La comunidad deportiva santiagueña se encuentra conmocionada tras confirmarse el fallecimiento de Ricardo «Ricky» Moriconi, un prestigioso entrenador personal y figura emblemática del culturismo y el fitness en la provincia. Moriconi, de 57 años, falleció en la tarde del martes en el Hospital Independencia de la capital provincial luego de sufrir una severa descompensación que derivó en un paro respiratorio, a pesar de los esfuerzos de los profesionales médicos de la Unidad de Terapia Intensiva.
La trágica noticia desencadenó una inmediata repercusión en el ámbito social y deportivo local. Alumnos, colegas y allegados colmaron las plataformas digitales con palabras de agradecimiento y dolor, describiendo al preparador físico como un profesional dotado de una enorme calidez humana y una vocación única para impulsar el potencial de cada atleta. Entre los testimonios más sentidos, se destacó el de exalumnos que recordaron cómo Moriconi los guio en sus primeros pasos dentro del gimnasio y los motivó a superar barreras físicas y personales, consagrando a varias generaciones de competidores en el plano del fisicoculturismo regional.

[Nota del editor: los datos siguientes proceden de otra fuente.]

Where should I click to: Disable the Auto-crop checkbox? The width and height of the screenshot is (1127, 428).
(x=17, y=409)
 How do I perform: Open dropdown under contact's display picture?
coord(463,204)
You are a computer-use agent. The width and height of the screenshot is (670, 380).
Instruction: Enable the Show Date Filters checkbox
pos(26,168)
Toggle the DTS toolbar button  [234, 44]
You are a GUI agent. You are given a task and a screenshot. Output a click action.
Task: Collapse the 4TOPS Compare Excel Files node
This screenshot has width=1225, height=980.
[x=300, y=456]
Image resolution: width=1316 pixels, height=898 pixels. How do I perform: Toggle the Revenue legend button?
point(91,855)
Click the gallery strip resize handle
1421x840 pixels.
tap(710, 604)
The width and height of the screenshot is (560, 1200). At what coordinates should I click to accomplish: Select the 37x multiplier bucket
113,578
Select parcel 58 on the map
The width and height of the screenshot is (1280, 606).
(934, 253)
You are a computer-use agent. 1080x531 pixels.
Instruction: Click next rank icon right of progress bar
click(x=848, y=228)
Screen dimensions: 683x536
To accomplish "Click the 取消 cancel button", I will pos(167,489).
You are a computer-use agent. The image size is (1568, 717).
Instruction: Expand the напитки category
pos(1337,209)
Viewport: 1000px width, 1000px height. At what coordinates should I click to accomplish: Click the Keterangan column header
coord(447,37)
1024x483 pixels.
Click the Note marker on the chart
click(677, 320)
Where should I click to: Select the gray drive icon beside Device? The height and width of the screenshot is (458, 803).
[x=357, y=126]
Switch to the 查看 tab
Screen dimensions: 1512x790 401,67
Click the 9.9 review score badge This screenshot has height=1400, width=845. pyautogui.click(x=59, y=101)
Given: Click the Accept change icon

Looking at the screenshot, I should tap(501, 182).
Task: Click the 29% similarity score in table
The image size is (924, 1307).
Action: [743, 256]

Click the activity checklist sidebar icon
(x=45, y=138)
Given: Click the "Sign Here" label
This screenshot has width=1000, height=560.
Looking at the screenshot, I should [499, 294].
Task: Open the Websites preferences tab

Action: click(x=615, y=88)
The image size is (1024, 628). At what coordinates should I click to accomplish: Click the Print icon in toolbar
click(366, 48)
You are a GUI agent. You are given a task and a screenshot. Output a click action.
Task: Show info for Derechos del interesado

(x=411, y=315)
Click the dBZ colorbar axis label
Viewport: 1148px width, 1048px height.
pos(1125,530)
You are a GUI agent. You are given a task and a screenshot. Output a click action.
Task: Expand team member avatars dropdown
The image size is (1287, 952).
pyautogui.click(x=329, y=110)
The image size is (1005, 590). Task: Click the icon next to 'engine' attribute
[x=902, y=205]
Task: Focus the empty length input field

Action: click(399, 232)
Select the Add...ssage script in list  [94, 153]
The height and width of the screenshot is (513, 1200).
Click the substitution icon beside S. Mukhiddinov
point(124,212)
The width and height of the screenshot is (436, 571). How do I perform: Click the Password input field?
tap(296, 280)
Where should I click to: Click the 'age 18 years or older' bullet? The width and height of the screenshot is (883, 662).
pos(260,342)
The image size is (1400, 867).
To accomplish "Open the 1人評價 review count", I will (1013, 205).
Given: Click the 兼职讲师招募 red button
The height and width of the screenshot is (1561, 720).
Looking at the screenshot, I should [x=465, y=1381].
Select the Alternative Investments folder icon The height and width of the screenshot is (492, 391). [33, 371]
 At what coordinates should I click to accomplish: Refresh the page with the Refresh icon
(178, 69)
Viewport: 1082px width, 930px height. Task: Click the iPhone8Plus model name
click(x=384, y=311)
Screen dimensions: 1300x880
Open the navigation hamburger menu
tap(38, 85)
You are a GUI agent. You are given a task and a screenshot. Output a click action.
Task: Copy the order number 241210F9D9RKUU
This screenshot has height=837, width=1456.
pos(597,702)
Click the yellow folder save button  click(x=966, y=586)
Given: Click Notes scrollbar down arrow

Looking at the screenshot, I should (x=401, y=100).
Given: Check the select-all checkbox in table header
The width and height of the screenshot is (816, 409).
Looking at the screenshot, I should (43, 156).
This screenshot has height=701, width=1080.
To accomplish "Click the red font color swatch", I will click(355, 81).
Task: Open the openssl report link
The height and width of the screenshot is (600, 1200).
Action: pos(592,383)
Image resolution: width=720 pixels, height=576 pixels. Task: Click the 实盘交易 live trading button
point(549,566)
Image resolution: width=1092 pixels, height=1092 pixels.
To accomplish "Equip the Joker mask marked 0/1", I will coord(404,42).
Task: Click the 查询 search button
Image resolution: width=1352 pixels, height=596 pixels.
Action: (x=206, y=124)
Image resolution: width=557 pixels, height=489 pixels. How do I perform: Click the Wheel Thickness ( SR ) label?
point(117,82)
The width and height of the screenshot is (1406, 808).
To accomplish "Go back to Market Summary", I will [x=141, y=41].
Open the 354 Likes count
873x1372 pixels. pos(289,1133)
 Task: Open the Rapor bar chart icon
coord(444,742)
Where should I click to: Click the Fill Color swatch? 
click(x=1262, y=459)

A nivel institucional y deportivo, la pérdida de «Ricky» Moriconi representa la partida de un pionero que dedicó su trayectoria a jerarquizar la actividad física y el entrenamiento de alto rendimiento en el norte argentino. Los mensajes de condolencias y el reconocimiento unánime de la sociedad santiagueña coinciden en señalar que su legado trascenderá las tarimas de competición, perdurando en la memoria de cientos de personas que encontraron en su figura no solo a un preparador de excelencia, sino también a un maestro de vida y a un gran consejero.